Wished CUDA 2.2 features!

Hi I have downloaded CUDA 2.2 beta and I have same questions:

First about the runtime:

CORRECTION: support for interop with OpenGL Texture Objects is coming
in a future release. Instead, this release includes improved interop
performance for OpenGL buffer objects in the following situations:

  • Single adapter MultiMon
  • multiple GPUs when GL and CUDA are running on the same GPU
  • multiple GPUs when GL and CUDA are running on different GPUs

does this mean for 2.2 final or next (say 2.3) release?
Also texture objects would allow some the map/register and unmap/unregister overhead by sharing (not copying) this objects between CUDA and OpenGL.

Now CUDPP current release is expected to build with 2.2 toolkit? (in 2.1 there were issues with templates I think with prevented compiling it)
Also I was expecting and updated CUDPP with the new fast sort implementation from Garland et at. “Designing efficient sorting algorithms for manycore GPUs”

Now about the sdk
The SDK seems a lot like 2.1 excepting added deviceQueryDrv and SobolQRNG.
I was expecting to find the Sparse Matrix Vector implementation form Garland and Bell. “Efficient sparse matrix-vector multiplication on CUDA”

Would be impressive if Nvidia add as sample projects some other recent work from his Nvidia employes like:
“Real Time 3D Fluid and Particle Simulation and Rendering” form Sarah Tariq et al. in CUDA Zone
“3D Finite Difference Computation on GPUs using CUDA” Paulius Micikevicius
a port of linpack for CUDA in “Accelerating Linpack with CUDA on heterogenous clusters” by Massimiliano Fatica

Also I hope the big feature to be included in CUDA 2.2 final a not in beta is one of this two:
1.CUDA multicore


Textures: I think this is 2.3.
CUDPP: ask Mark Harris, he’s the guy that knows all about CUDPP.
SDK: there are more things coming for 2.2 final that weren’t quite finished. The 3D FDTD and Linpack apps aren’t exactly suitable for SDK samples…
And no, the last feature is neither of those two.

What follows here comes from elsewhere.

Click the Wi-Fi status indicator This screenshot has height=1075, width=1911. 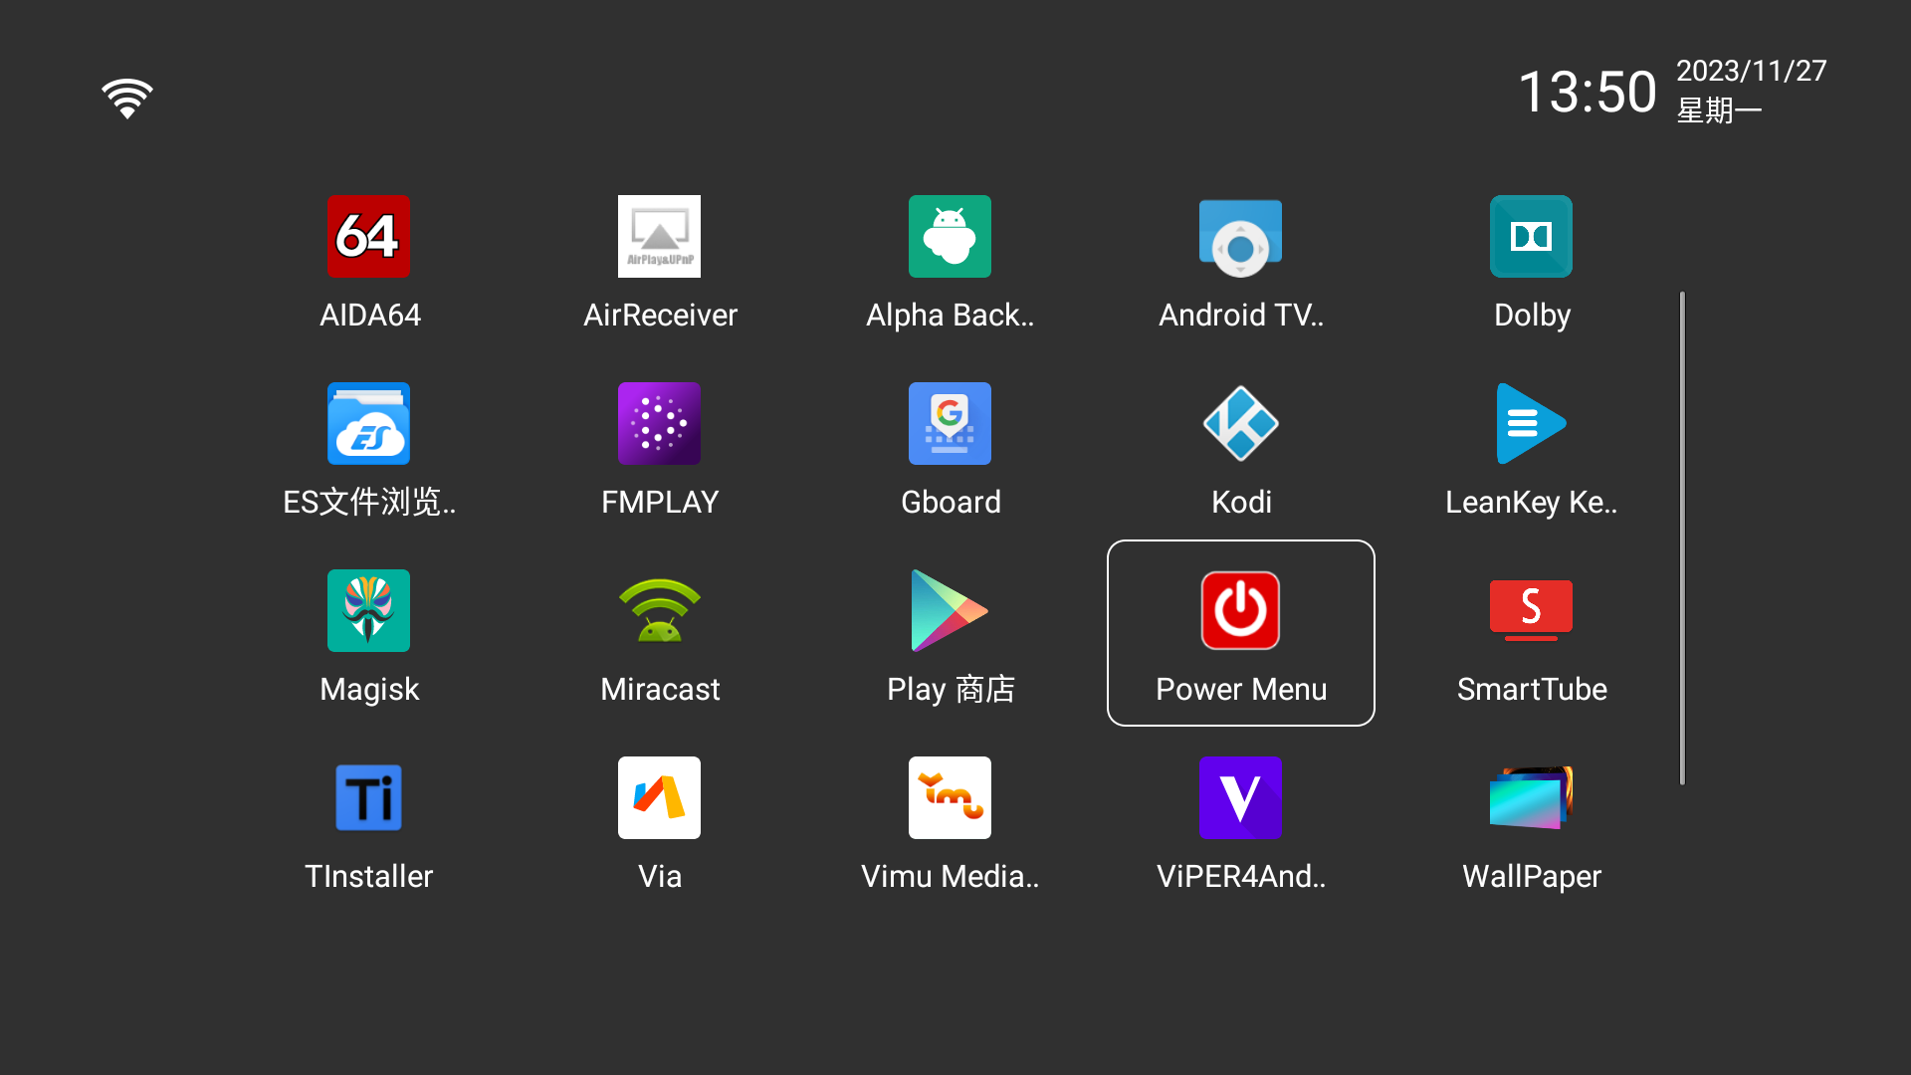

Also, man, we put all these features in and it’s not good enough :(

I’ll soon install 2.2 but regarding the last sentence, I just had to comment…

I think CUDA (and of course the underlying hardware) is one of the best 3rd party/APIs/Product/3rd party Hardware/…

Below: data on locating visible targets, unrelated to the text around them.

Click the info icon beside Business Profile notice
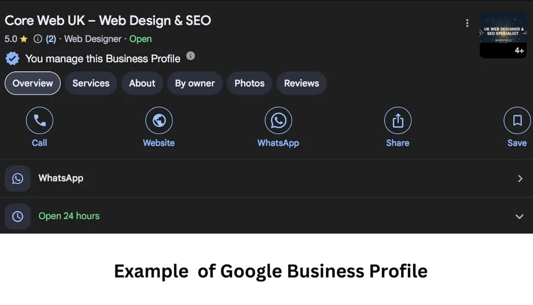 pos(191,57)
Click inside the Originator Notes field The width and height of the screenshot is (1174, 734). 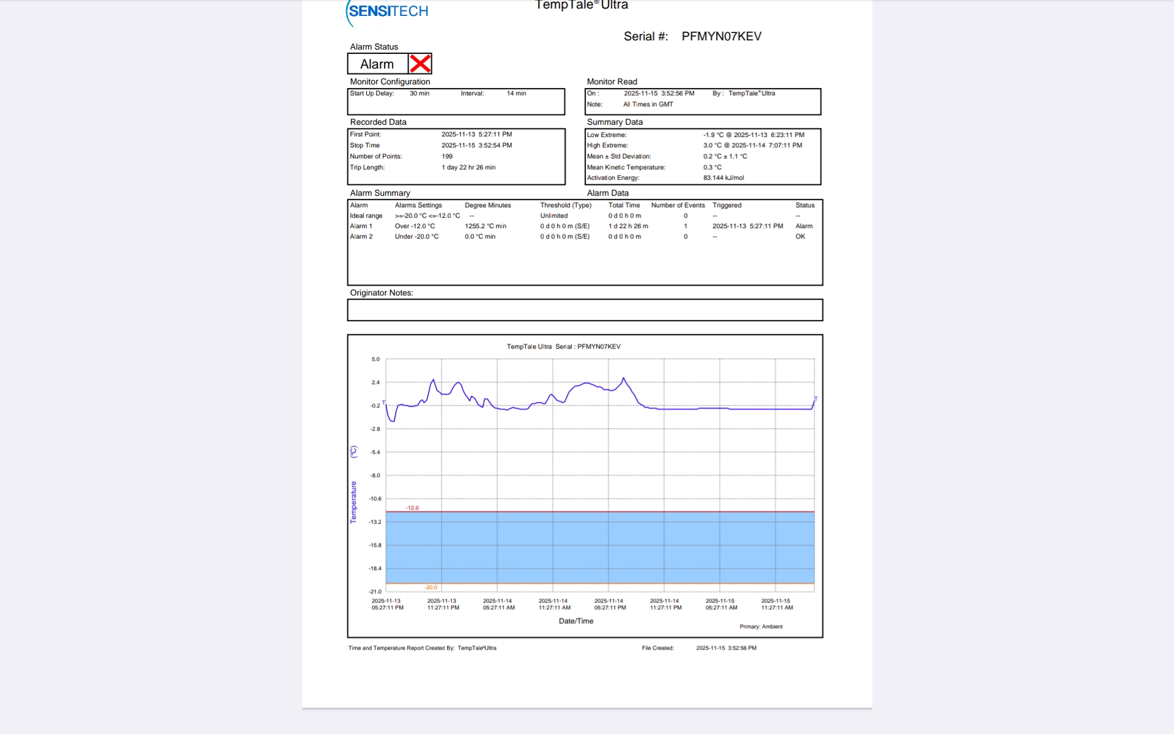point(585,310)
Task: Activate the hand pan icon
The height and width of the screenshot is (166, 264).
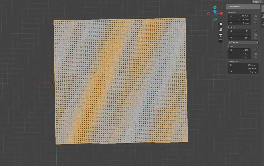Action: [220, 29]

I’ve seen in my 12 years of experience. Of course nothing is perfect, but i think you’ve done

great job in all aspects: hardware, CUDA, specs, SDK examples and of course these great newsgroups…

just had to share my thoughts and respect toward CUDA… great job.

my 1 cent :)


Hey, here is a very happy camper (gdb-64, the profiler improvements (if I can find it ;)), zero-copy). But I am curious about multicore, since that was sort of expected for the last release already.

Oh and we want NVISION ;)

If I understand zero-copy correctly, it means a running GPU program can establish live communication with a running CPU program, which opens all sorts of possibilities! With the right protocol, a host program could conceivably provide a lot of host services to GPU programs: printf, fopen (!), attaching to and debugging live GPU programs… Oh, the possibilities!

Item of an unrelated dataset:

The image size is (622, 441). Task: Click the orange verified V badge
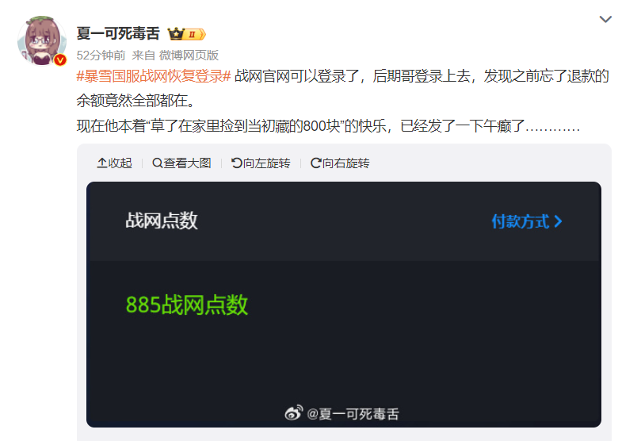coord(60,59)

As far as I see, that is indeed possible if you only have 1 kernel running. Then you can set a switch to let the GPU know it can start to process and the GPU could set a switch to let the GPU know it is finished (with the switches in host memory). But I don’t know if that really has a benefit compared to starting a kernel and waiting till it finishes.

If you want the 3DFD code send me a message.


Oh sorry, I didn’t want to be seen as a so exigent guy, I think all at NVIDIA can be very proud of your work… I think it’s my fault for visiting CUDA Zone too often! :rolleyes:

and thankyou for clarifying the questions!

Also I think I’ve found another feature of CUDA 2.2 not anounced and that can be the missing one…

I have found that Geforce drivers for CUDA 2.2 in Windows install a nvcuvenc.dll similar in name to existing nvcuvid.dll. NVCUVID library was introduced in 2.0 and basically allows offloading video decoding to GPU and being these frames avaiable to CUDA programs…

By the name seems that this library performs video encoding (spying the DLL seems to be MPEG1,MPEG2,MPEG4 and H264) on the GPU with CUDA… but a header for using it it’s missing and a sample in the SDK…

Assuming this is not the big feature can we expect this library being usable for all developers or say is not for general developer usage and avaiable to some partners of video products (Cyberlink, Nero,etc…)


Hey, nice info ! Any official comment on that ? Plus, why has nvcuvid.lib been removed from CUDA SDK 2.1/2.2 ?

My official guess for the surprise feature is PTX 1.4 + debugging on the device. If you look at the PTX 1.3 manual, there are some instructions reserved for use with DWARF, but it says that they are not yet implemented. If it’s not in CUDA 2.3, I would think that is still going to appear in some future release.

But that is already in the beta…

Heh :">

I haven’t signed up yet so I wouldn’t know…looks like I am behind the times.

Debugging was already in 2.1 ;) New in 2.2beta is debugging on 64bit linux.

Hi. As you indicated in the forum, I am sending you a message requesting for the 3DFD code. Thank you very much. My email is mpeyvandi09@yahoo.com.


except you have PCIe communication problems (it’s been mentioned somewhere in the forums) … it’s probably worse than “not sequentially consistent”

he said on the device. cuda-gdb is host-only, no?

why would something called cuda-gdb not touch the device? it’s cuda-gdb for a reason–of course it lets you do debugging on the device

Speaking of which…tmurray, have you guys looked at the Beta version of Visual Studio 2010? The new parallel task debugging window looks awesome! I’d love to have something like that for CUDA…


I don’t spend much time in Windows these days, and when I do I’m generally not running Visual Studio. But I do know that A. VS2010 is coming out and B. I would like to support it a lot faster than it took us to support VS2008. Not sure how that kind of thing would work for CUDA, though, since it’s not like deadlock and traditional parallel pitfalls (well, race conditions) really happen in a valid CUDA kernel. Per-CTA tracking would probably be useful, though.